## [EXERCISE]
Among the entries that follow, count the lines that contain the word "will" and say how many there are, writing nothing else.

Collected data
__________
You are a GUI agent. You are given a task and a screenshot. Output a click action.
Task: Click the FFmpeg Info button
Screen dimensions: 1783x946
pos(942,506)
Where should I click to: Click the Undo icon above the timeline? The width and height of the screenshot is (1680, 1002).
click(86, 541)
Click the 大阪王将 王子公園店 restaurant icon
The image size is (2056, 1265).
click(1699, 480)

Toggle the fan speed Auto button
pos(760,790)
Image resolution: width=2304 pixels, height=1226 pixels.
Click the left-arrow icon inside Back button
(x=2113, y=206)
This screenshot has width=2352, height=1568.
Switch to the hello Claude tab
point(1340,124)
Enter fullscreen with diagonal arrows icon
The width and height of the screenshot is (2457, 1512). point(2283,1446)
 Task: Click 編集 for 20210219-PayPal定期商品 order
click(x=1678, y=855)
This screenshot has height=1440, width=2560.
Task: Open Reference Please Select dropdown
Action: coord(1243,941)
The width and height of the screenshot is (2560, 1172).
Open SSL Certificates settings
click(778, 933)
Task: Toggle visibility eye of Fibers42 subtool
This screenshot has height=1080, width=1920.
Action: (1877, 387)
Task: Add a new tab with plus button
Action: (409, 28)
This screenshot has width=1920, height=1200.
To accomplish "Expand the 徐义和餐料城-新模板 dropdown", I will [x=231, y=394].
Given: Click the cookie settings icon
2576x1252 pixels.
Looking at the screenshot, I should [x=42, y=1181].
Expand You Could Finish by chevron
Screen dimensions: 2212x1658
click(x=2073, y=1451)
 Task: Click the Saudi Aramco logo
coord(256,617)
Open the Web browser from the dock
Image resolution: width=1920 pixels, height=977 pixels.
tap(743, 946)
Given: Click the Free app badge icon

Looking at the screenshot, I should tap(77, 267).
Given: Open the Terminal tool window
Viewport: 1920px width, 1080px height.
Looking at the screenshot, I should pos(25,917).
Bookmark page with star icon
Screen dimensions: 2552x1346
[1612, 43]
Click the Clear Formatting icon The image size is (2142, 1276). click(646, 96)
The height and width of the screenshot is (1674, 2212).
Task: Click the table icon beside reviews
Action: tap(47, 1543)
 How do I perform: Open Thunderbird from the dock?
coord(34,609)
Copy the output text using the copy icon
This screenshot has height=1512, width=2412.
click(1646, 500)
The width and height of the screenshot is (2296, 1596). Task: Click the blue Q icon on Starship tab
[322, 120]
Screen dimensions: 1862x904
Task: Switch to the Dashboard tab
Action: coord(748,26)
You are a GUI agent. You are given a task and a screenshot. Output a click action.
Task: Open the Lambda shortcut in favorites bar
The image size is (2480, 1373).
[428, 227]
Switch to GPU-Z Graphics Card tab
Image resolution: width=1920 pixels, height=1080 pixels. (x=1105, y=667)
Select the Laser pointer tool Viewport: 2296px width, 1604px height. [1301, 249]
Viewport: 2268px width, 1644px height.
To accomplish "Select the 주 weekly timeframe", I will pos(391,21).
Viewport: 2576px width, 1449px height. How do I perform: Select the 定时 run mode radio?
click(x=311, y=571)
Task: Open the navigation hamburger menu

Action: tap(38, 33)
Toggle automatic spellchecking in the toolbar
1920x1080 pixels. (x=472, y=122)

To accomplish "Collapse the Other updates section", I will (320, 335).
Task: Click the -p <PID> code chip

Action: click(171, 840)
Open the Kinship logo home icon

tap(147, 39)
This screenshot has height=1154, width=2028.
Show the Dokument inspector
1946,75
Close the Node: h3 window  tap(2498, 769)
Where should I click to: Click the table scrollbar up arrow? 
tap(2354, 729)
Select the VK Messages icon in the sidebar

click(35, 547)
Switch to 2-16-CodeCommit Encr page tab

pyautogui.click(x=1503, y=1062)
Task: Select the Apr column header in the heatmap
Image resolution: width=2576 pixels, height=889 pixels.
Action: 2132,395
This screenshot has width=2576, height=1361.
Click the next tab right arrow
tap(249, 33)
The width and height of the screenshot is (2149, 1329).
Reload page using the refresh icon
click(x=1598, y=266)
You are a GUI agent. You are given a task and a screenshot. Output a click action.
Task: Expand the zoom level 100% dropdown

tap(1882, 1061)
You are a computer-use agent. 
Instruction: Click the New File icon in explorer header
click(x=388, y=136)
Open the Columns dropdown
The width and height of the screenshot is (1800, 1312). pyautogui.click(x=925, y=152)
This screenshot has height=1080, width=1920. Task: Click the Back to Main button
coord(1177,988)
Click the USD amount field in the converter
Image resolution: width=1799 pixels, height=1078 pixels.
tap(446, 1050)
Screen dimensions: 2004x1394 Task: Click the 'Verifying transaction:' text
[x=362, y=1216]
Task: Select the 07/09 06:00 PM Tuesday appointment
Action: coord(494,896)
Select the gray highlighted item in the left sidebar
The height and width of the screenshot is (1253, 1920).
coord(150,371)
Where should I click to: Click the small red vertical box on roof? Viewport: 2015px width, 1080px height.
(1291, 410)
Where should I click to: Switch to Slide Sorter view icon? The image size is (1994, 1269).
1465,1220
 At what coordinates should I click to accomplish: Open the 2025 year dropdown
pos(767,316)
__________
## [EXERCISE RESPONSE]
3